== Assignment ==
Copy the records below word for word, leaving out the pictures.

Data for review START

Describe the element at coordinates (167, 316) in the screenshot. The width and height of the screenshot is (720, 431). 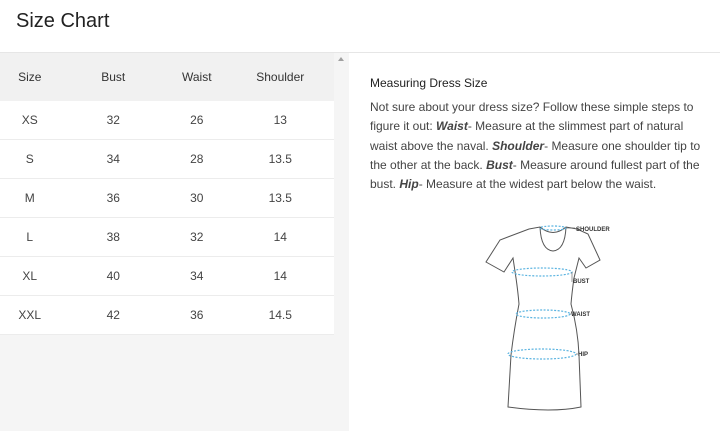
I see `table-row: XXL 42 36 14.5` at that location.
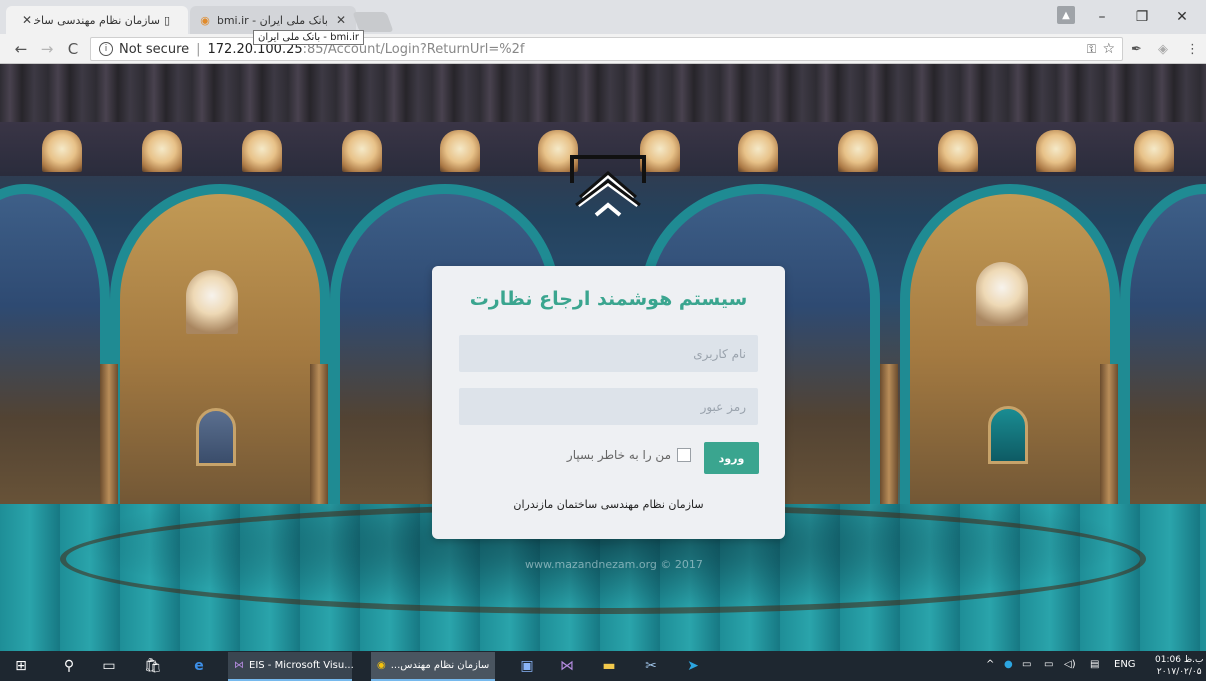  What do you see at coordinates (55, 354) in the screenshot?
I see `far-left-arch` at bounding box center [55, 354].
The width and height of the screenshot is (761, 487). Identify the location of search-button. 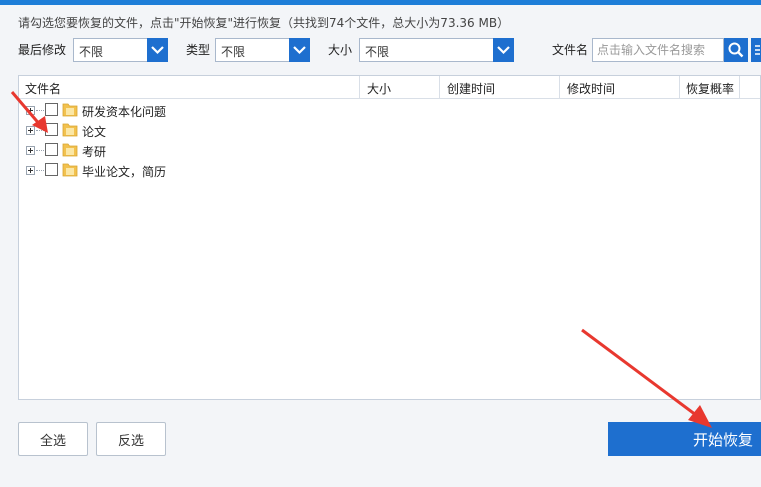
(736, 50).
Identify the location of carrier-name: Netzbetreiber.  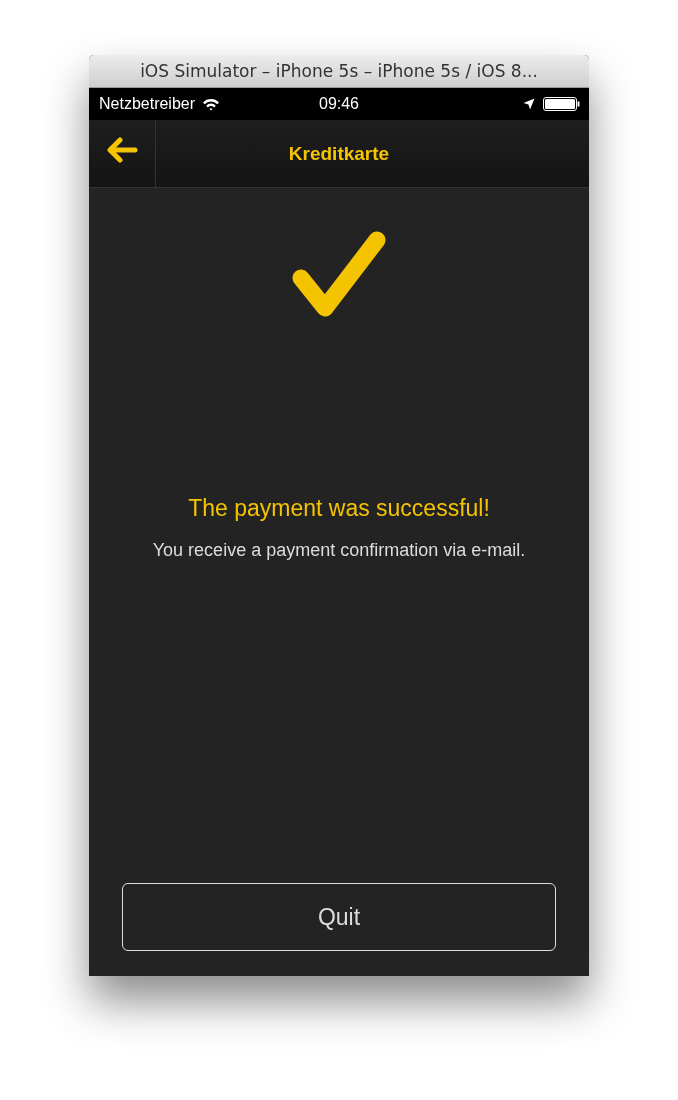
(148, 104).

Data for review END

== Task solution ==
Describe the element at coordinates (167, 316) in the screenshot. The width and height of the screenshot is (720, 431). 
I see `table-row: XXL 42 36 14.5` at that location.
  What do you see at coordinates (55, 354) in the screenshot?
I see `far-left-arch` at bounding box center [55, 354].
The width and height of the screenshot is (761, 487). Identify the location of search-button. 
(736, 50).
Identify the location of carrier-name: Netzbetreiber.  
(148, 104).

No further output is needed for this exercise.